I remember the first TV broadcast I ever watched.  The family of a kid down the street got a TV and a really high antenna with a rotor.  They invited the whole neighborhood over to see their new TV.  The broadcast was from Dallas and we were about 170 miles away.  I think the program was a local country and western show or maybe it was a western.  The picture was so snowy no one knew for sure.  My friend's father would adjust the antenna position with the little box on top of the TV and suddenly there was a picture but it only lasted a few seconds.  Then he would change channels adjust the antenna and another picture would appear.  People would say look at that horse and someone else would say that's not a horse. It's an elephant.  And so went our first evening of TV watching.  Our family talked about this for years.


----------



## the other mike




----------



## the other mike




----------



## Dekster

Color was well established by the time I was born, but we did have 2 black and white portables when I was young.  One even had a UFH channel that would pick up if you played with the knob and the weather was just right.  Never crystal clear but good enough to see more image than snow.  We always had cable so they were more a novelty for when camping and such.


----------



## Flopper

Dekster said:


> Color was well established by the time I was born, but we did have 2 black and white portables when I was young.  One even had a UFH channel that would pick up if you played with the knob and the weather was just right.  Never crystal clear but good enough to see more image than snow.  We always had cable so they were more a novelty for when camping and such.

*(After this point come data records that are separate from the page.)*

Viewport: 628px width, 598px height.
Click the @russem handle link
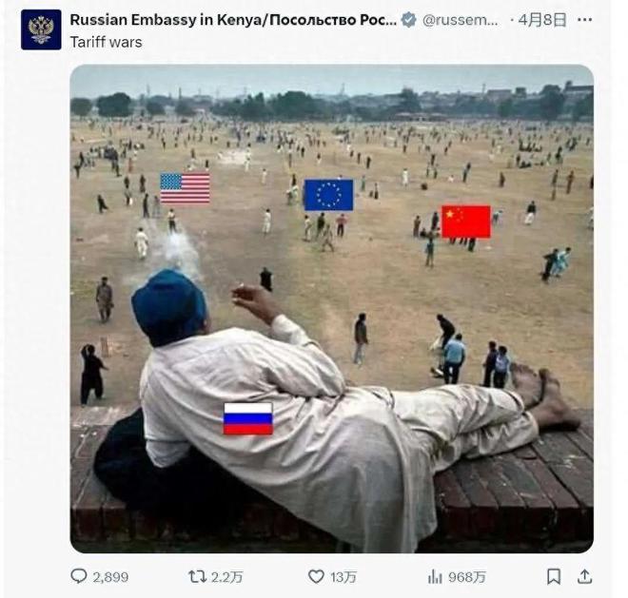461,20
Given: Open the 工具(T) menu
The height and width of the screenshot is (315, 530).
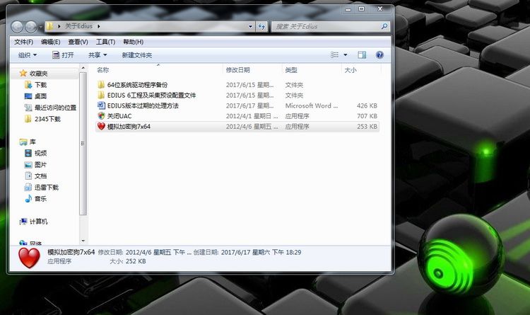Looking at the screenshot, I should point(105,42).
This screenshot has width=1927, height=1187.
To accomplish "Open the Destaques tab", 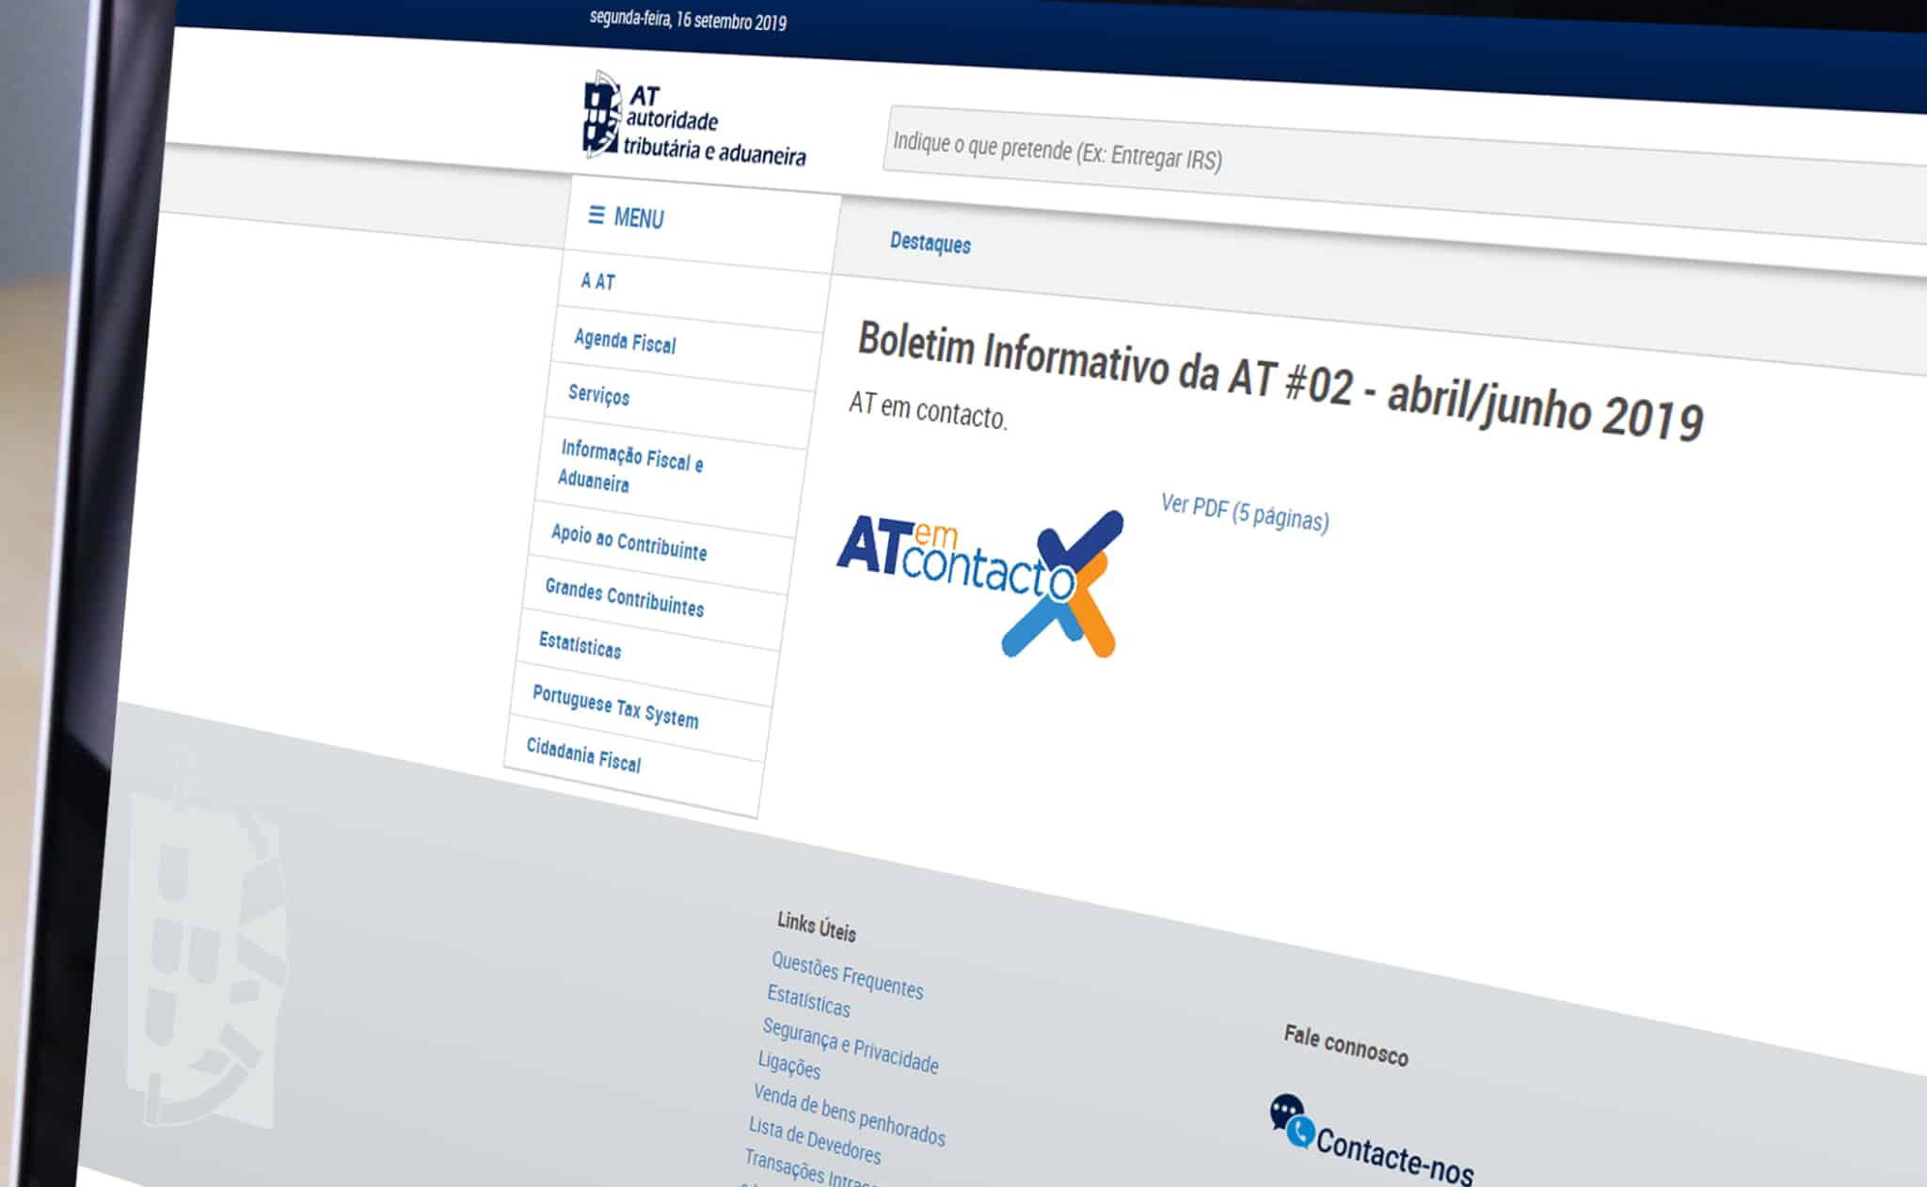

It's UHF, ultra high frequency.  UHF television began in 1952.  Before that time there was only VHF, Channels 2-13.  UHF was channels 14 thru 83.  Of course all of this went away in the US with the digital conversion which completed about 10 years ago.  It met a lot of resistance but is now seen as one of best things the FCC has ever done for television.


----------



## Faun

Ahh, the good old days...


----------



## Wyatt earp

Faun said:


> Ahh, the good old days...



Yup just as I thought you are a toddler...


----------



## whitehall

Everybody smoked back then and even family sit-com's advertised cigarettes .It was "Arthur -buy it by the carton -Godfrey and Dick Van Dyke and Mary Tyler Moore took a break from comedy and advertized cigarettes.


----------



## Flopper

whitehall said:


> Everybody smoked back then and even family sit-com's advertised cigarettes .It was "Arthur -buy it by the carton -Godfrey and Dick Van Dyke and Mary Tyler Moore took a break from comedy and advertized cigarettes.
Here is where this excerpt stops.